◆ **YOUR INSTRUCTIONS**
Return every line of the entries without changes, from the line containing "Toggle the select-all" down to the end of the entries. Leave the pictures out of your answer.

◆ **DATASET CONTENT**
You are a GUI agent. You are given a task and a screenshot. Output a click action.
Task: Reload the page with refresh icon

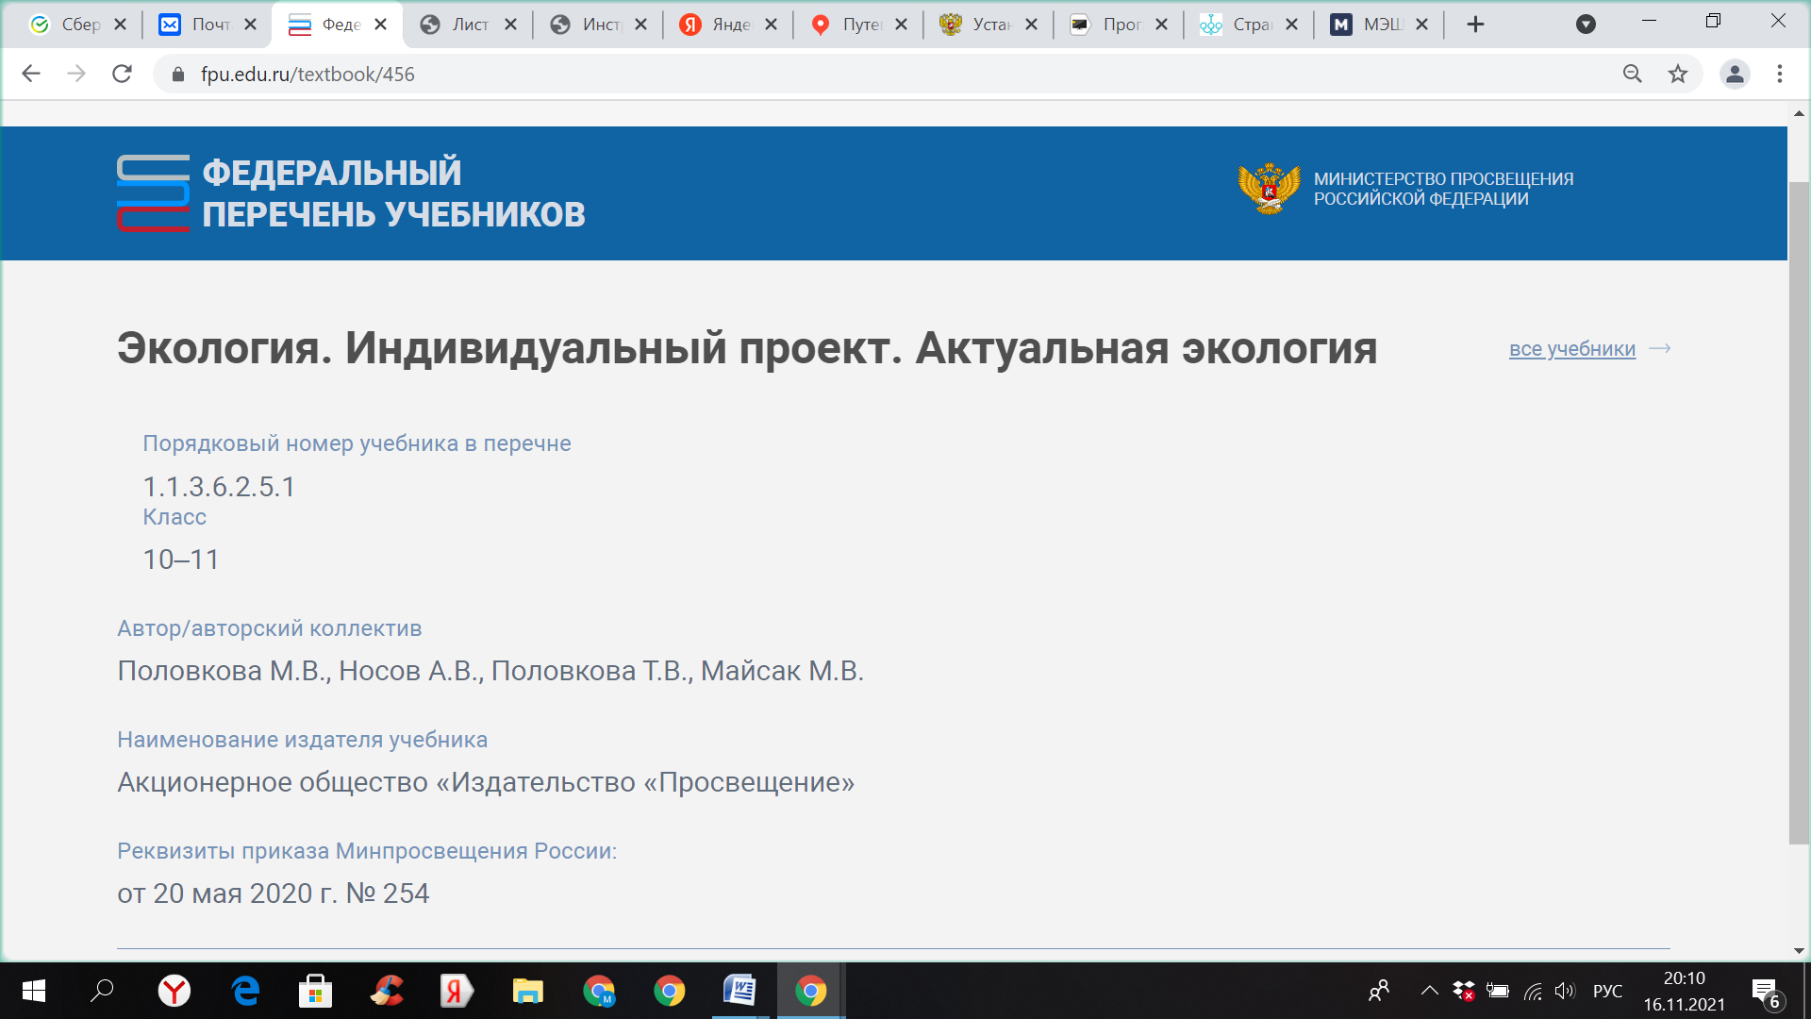pyautogui.click(x=122, y=74)
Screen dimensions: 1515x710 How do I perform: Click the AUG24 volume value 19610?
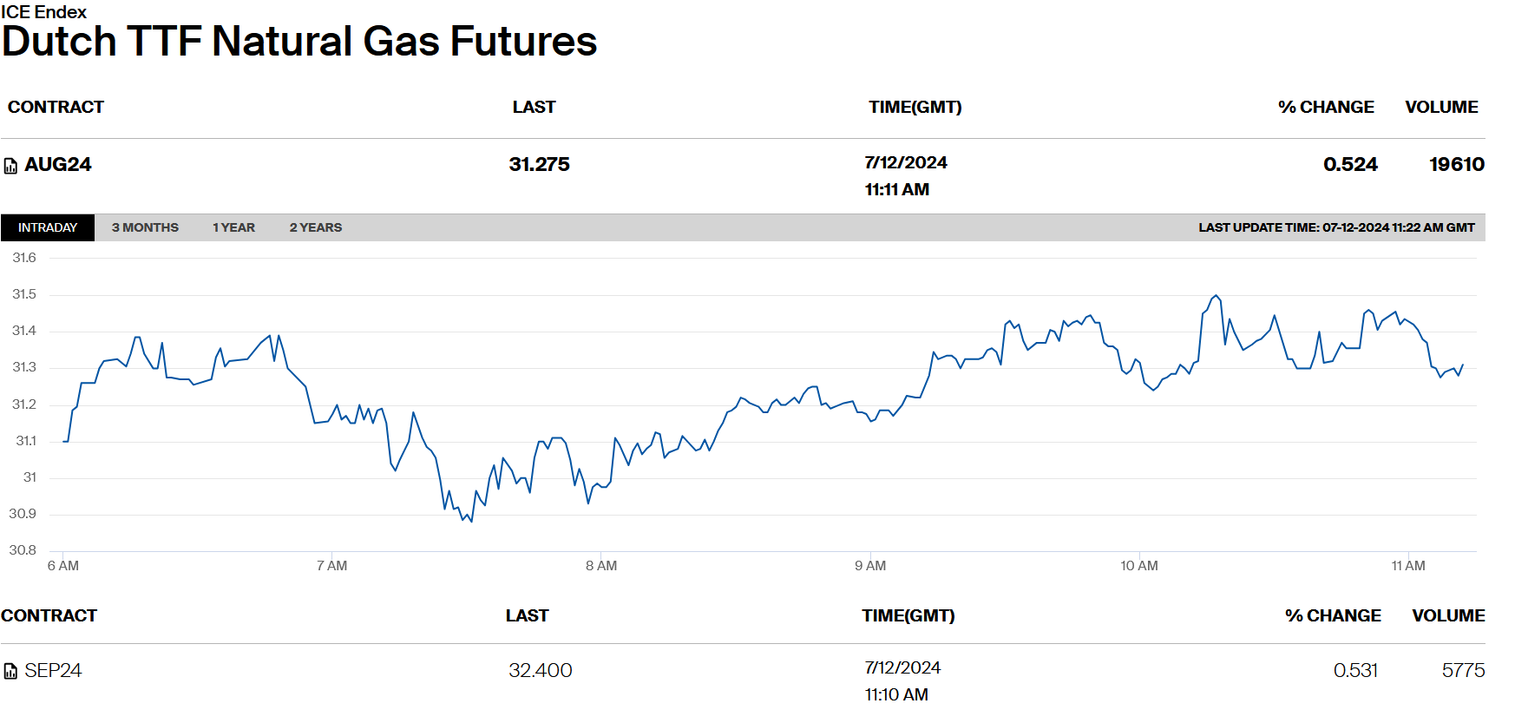pos(1456,165)
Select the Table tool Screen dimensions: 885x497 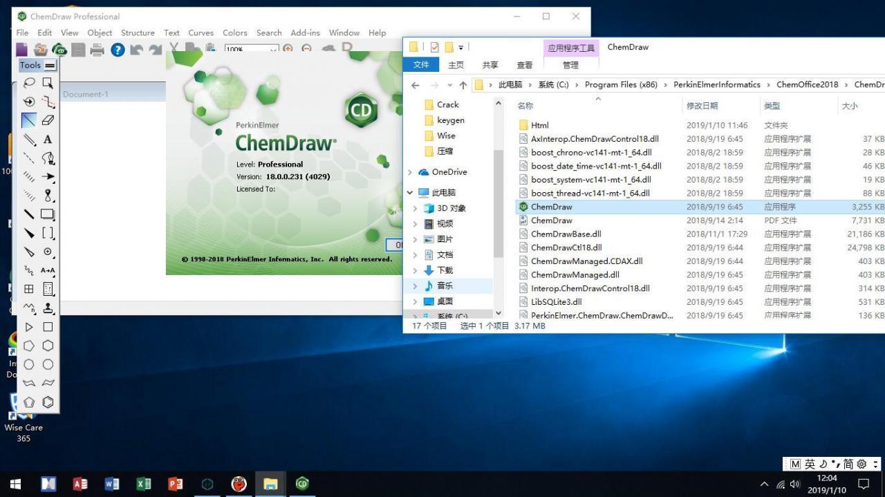(x=29, y=289)
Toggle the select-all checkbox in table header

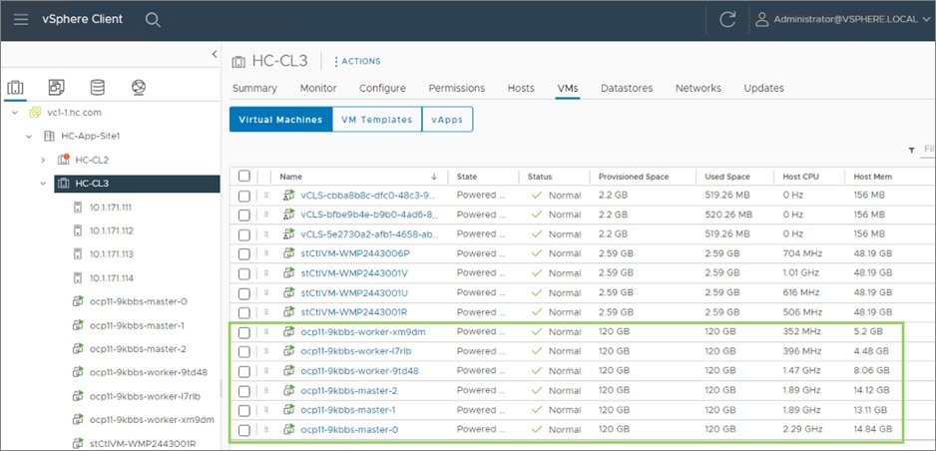[x=244, y=177]
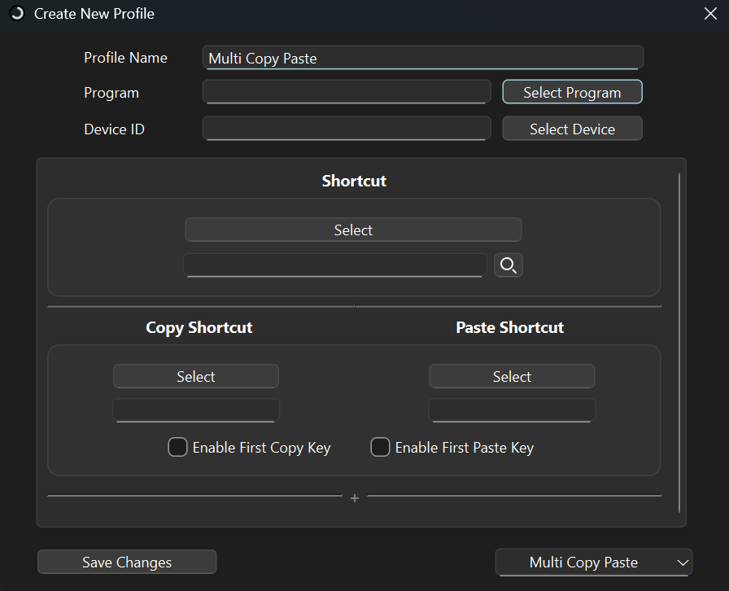729x591 pixels.
Task: Click the app logo in the title bar
Action: coord(17,14)
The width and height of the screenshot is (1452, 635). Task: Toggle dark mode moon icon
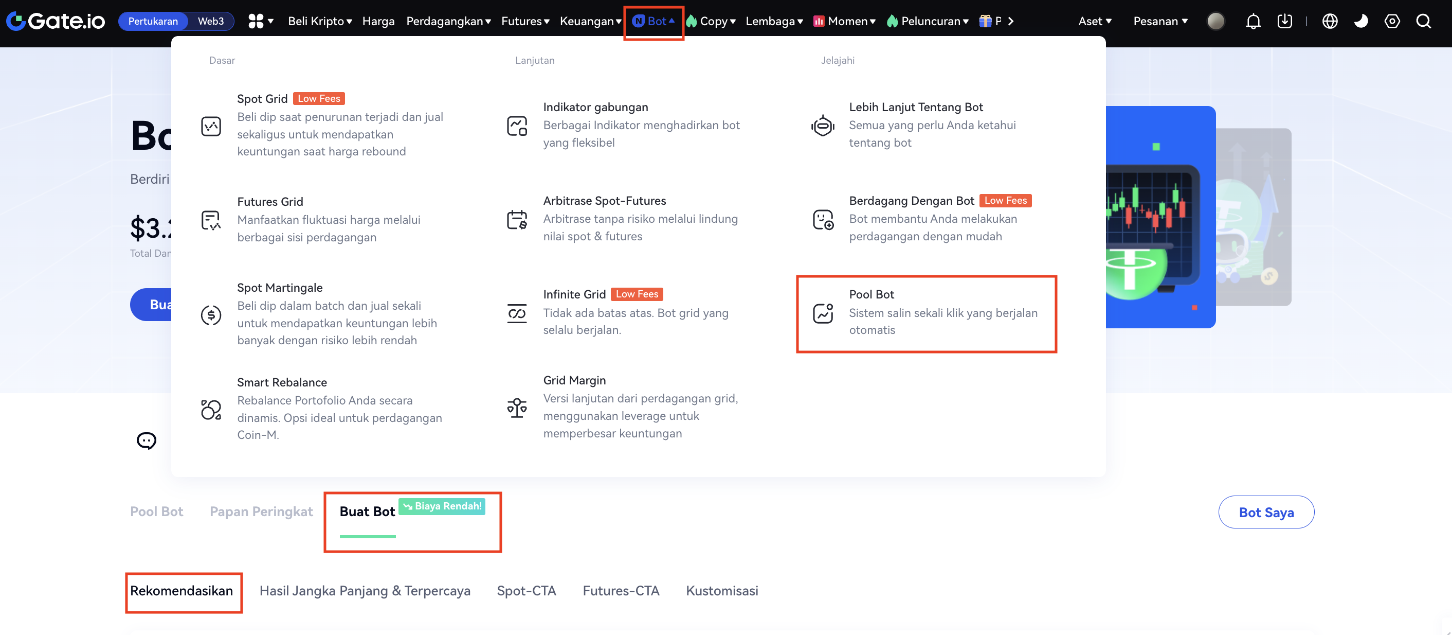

◆ **OUTPUT FOR THIS TASK**
Toggle the select-all checkbox in table header

[x=244, y=177]
729x591 pixels.
Task: Click the app logo in the title bar
Action: coord(17,14)
The width and height of the screenshot is (1452, 635). Task: Toggle dark mode moon icon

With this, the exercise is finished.